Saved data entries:
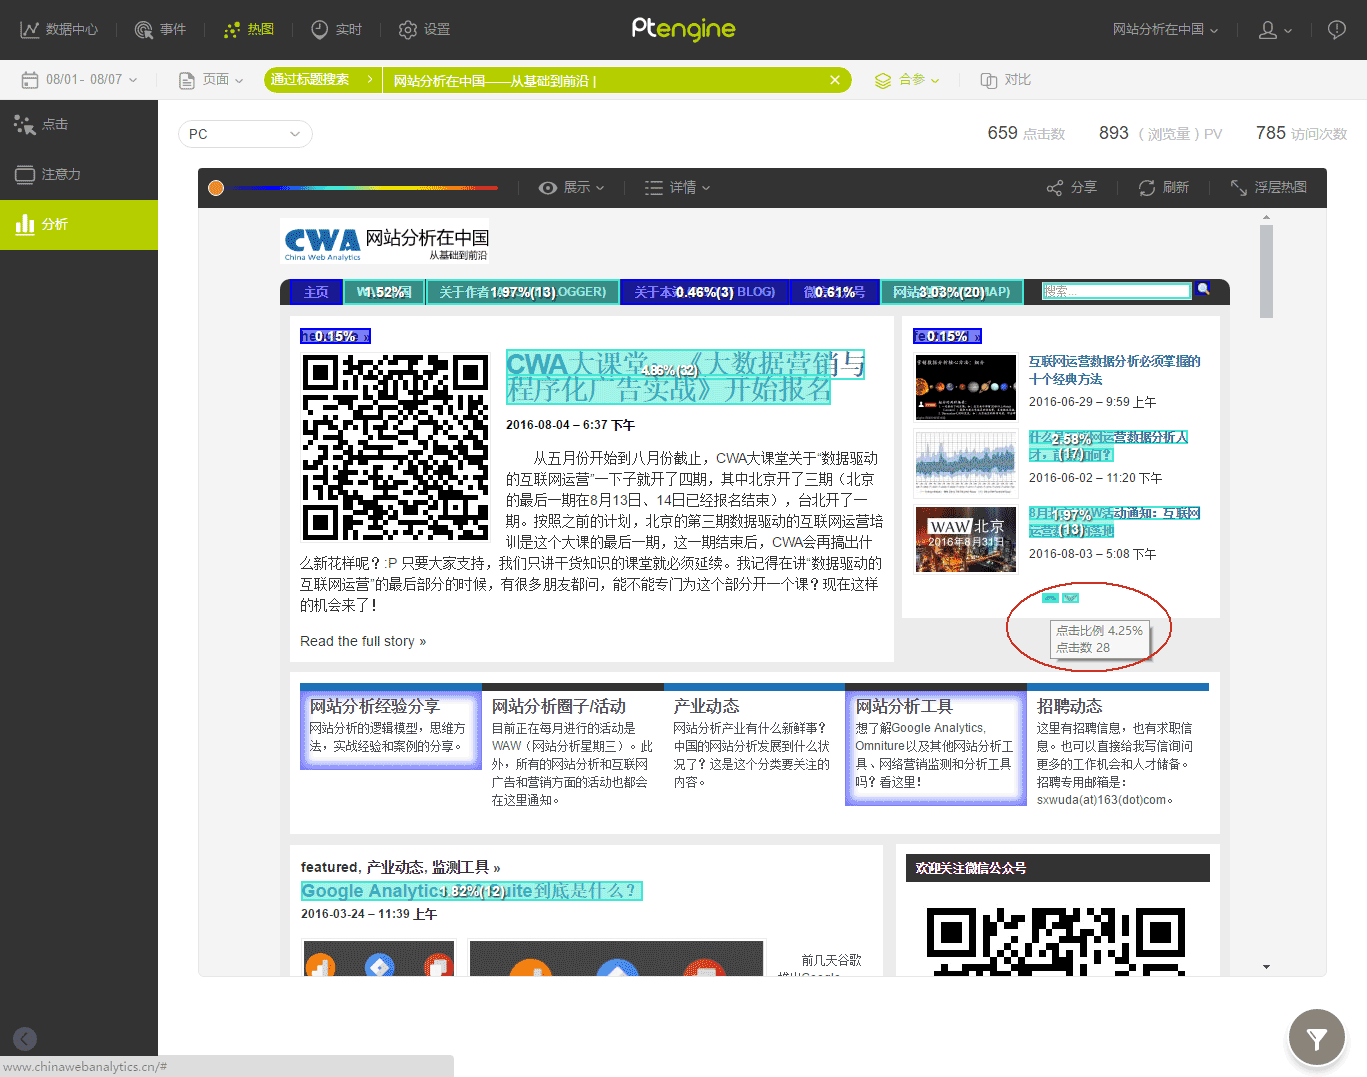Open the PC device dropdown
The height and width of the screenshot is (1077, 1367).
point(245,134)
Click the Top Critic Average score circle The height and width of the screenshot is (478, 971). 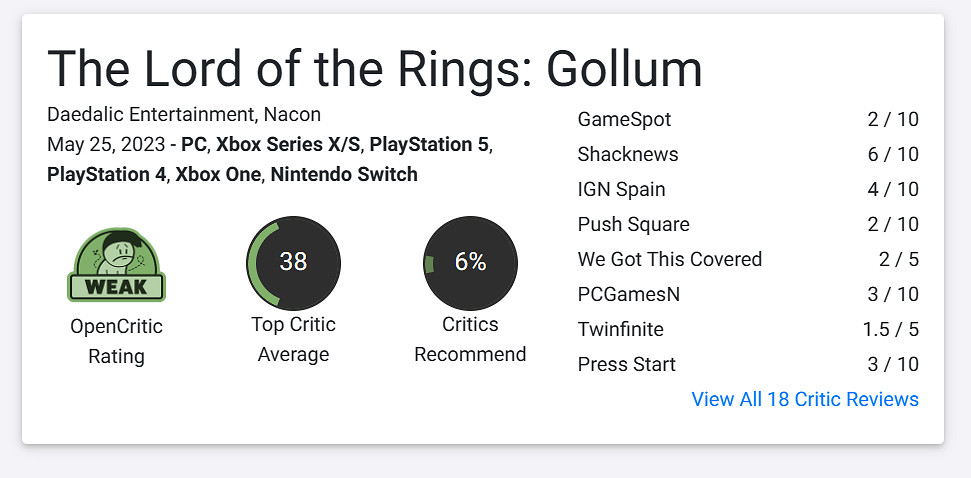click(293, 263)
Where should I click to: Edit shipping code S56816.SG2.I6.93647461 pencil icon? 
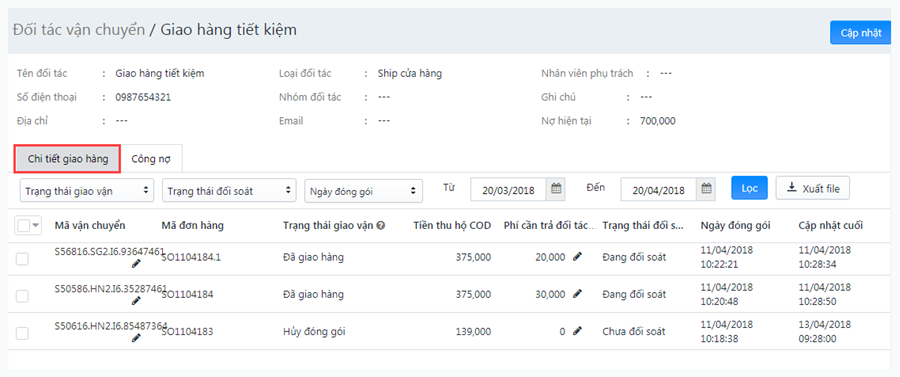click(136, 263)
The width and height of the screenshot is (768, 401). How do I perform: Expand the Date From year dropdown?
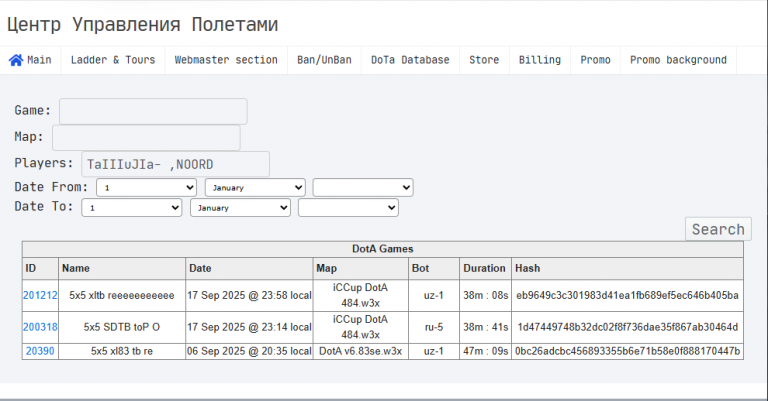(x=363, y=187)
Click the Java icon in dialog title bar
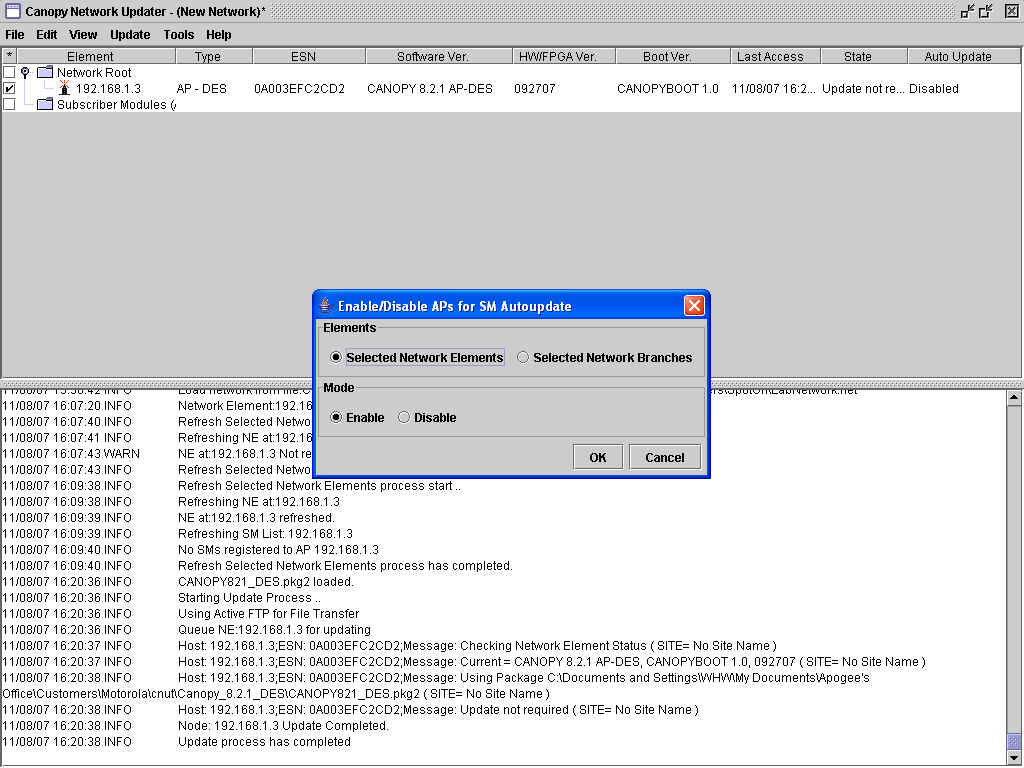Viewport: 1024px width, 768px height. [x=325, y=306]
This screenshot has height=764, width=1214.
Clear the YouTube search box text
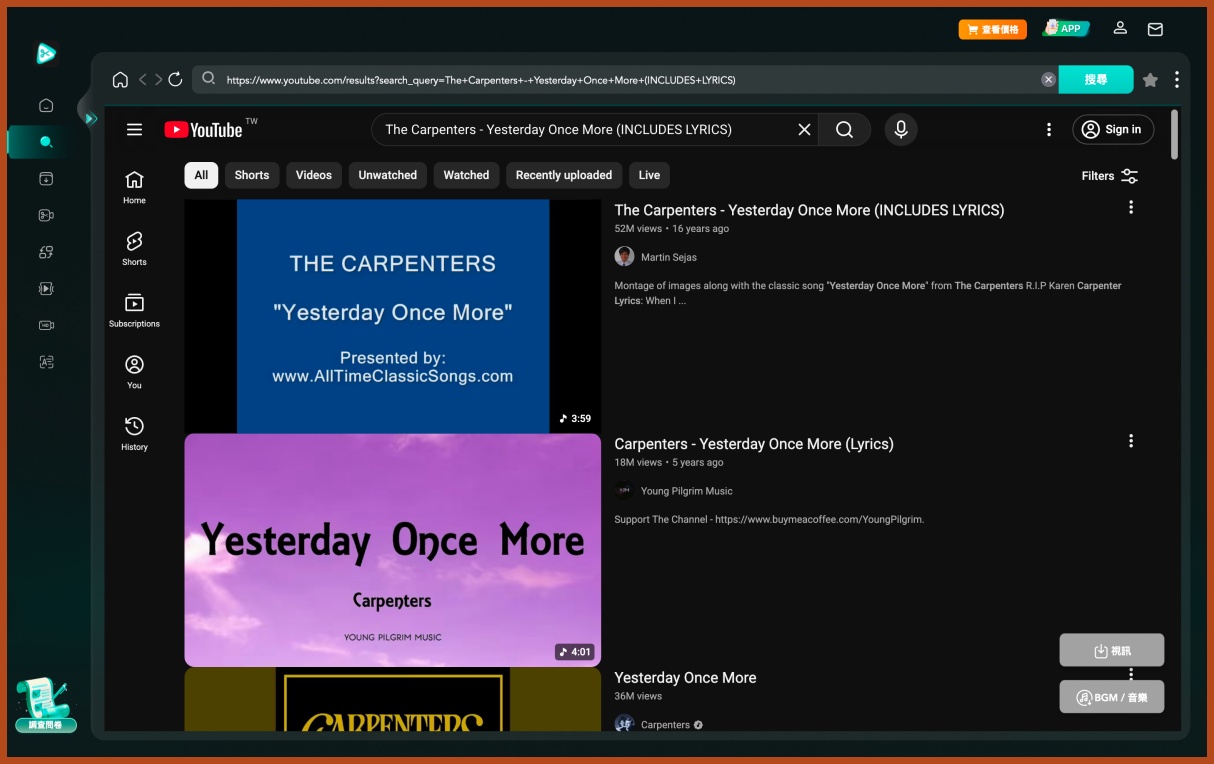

→ **What needs to be done**
Take the line that contains "Click the Java icon in dialog title bar" and every line after it up to the end of the records above, and restate them exactly, without the pictures.

→ **Task output**
Click the Java icon in dialog title bar
Viewport: 1024px width, 768px height. [x=325, y=306]
This screenshot has height=764, width=1214.
Clear the YouTube search box text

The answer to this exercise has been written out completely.